Deux situations objectivement assez similaires; deux lettres exprimant la détresse, même si l’une en dit mieux les conséquences et l’autre les causes ; deux exceptions à la règle enfin, mais opérant dans deux directions diamétralement opposées. Certainement faut-il voir dans ces incohérences décisionnelles la contingence résultant de tout traitement individualisé du social.
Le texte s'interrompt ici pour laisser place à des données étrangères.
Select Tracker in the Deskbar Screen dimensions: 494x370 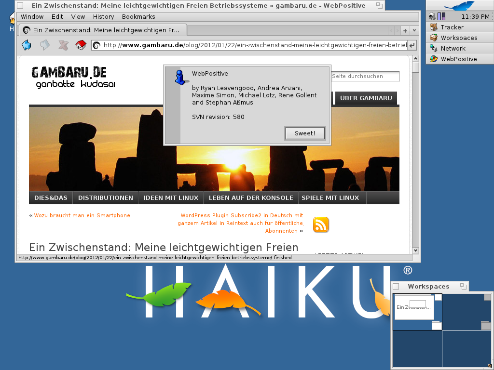pyautogui.click(x=452, y=27)
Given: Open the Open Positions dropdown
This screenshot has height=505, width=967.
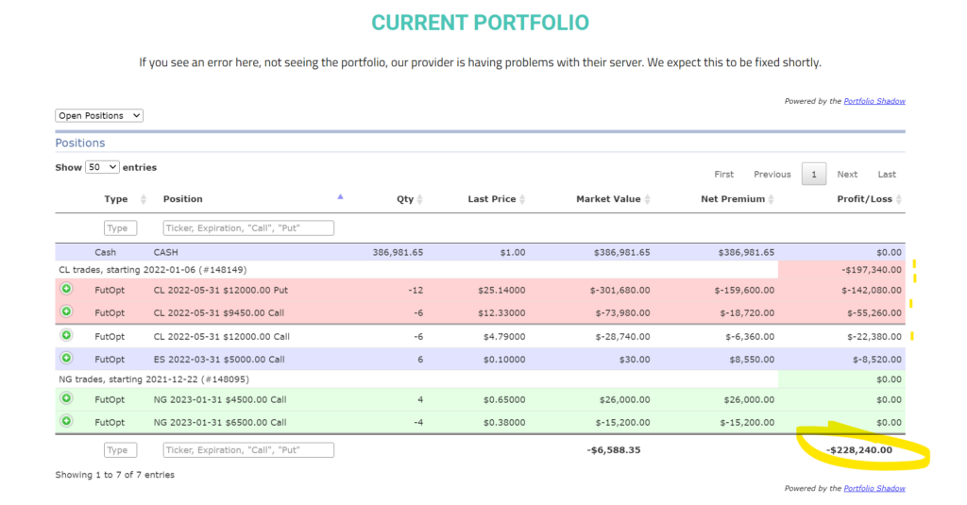Looking at the screenshot, I should pyautogui.click(x=99, y=116).
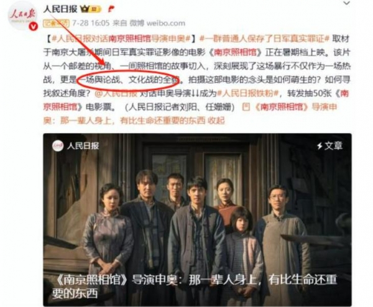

Du point de vue des requérants, toutefois, on imagine que soient difficilement intelligibles la décision et peut-être plus encore la lettre type la justifiant du fait que la « situation ne correspond pas aux conditions prévues par la circulaire du 12 janvier 1998, à savoir » personnes ou familles en situation de détresse grave exposées à des risques sérieux pour le maintien de leurs conditions d’existence « ». Certains prennent la plume pour exprimer leur étonnement indigné. La plupart se le tiennent simplement pour dit.

Allocation : le montant qui « fait sens »

26La distribution de ressources rares concerne le plus souvent des biens unitaires, par conséquent indivisibles. Même dans le développement des politiques assistancielles, les dons en nature, par exemple dans les banques alimentaires, ou en numéraire, aujourd’hui à travers les minima sociaux, bien qu’ils puissent théoriquement faire l’objet de répartitions différenciées, sont considérés comme relevant d’un principe de stricte égalité (Thomas, 1997). L’originalité du FUS, sous cet aspect, est que les sommes allouées sont modulables en fonction de ce que l’on sait de l’histoire et des besoins de la personne, conformément d’ailleurs au souhait exprimé dans la circulaire ministérielle que la réponse soit « adaptée à la situation de chacun et proportionnée aux cas de détresse ». Pas de tout ou rien, mais des possibilités d’infinies variations du montant accordé, permettant de renforcer ou d’atténuer la décision concernant l’éligibilité : il est par exemple possible de donner peu à celui que l’on ne considérait pas tout à fait légitime à recevoir une aide et au contraire beaucoup à celui que l’on estimait bien plus digne de la manne publique, de façon à rétablir par ces choix une certaine équité qui n’a pas pu être mise en œuvre dans la sélection. Les intentions de la commission trouvent ici à s’exprimer de manière subtilement individualisée.
Si, dans l’idéologie de l’insertion, tout salaire mérite une peine (Murard, 2000), on pourrait ajouter que, dans l’idéologie de l’assistance, toute aide suppose une morale. Il faut en effet pouvoir justifier du bien-fondé de la demande, et donc de la réponse, dans un ordre du bien et du mal. Sur quels critères établir le montant accordé dès lors qu’il n’est pas fixe ? Pourquoi en effet donner plus à l’un et moins à l’autre ? Pour répondre à ces questions, il est nécessaire de mettre en œuvre des jugements reposant sur des valeurs et des affects qui se rapportent aux notions de besoins, de malheur, de mérite (Fassin, à paraître). C’est cette raison subjective qu’autorisent là encore les exposés des requérants.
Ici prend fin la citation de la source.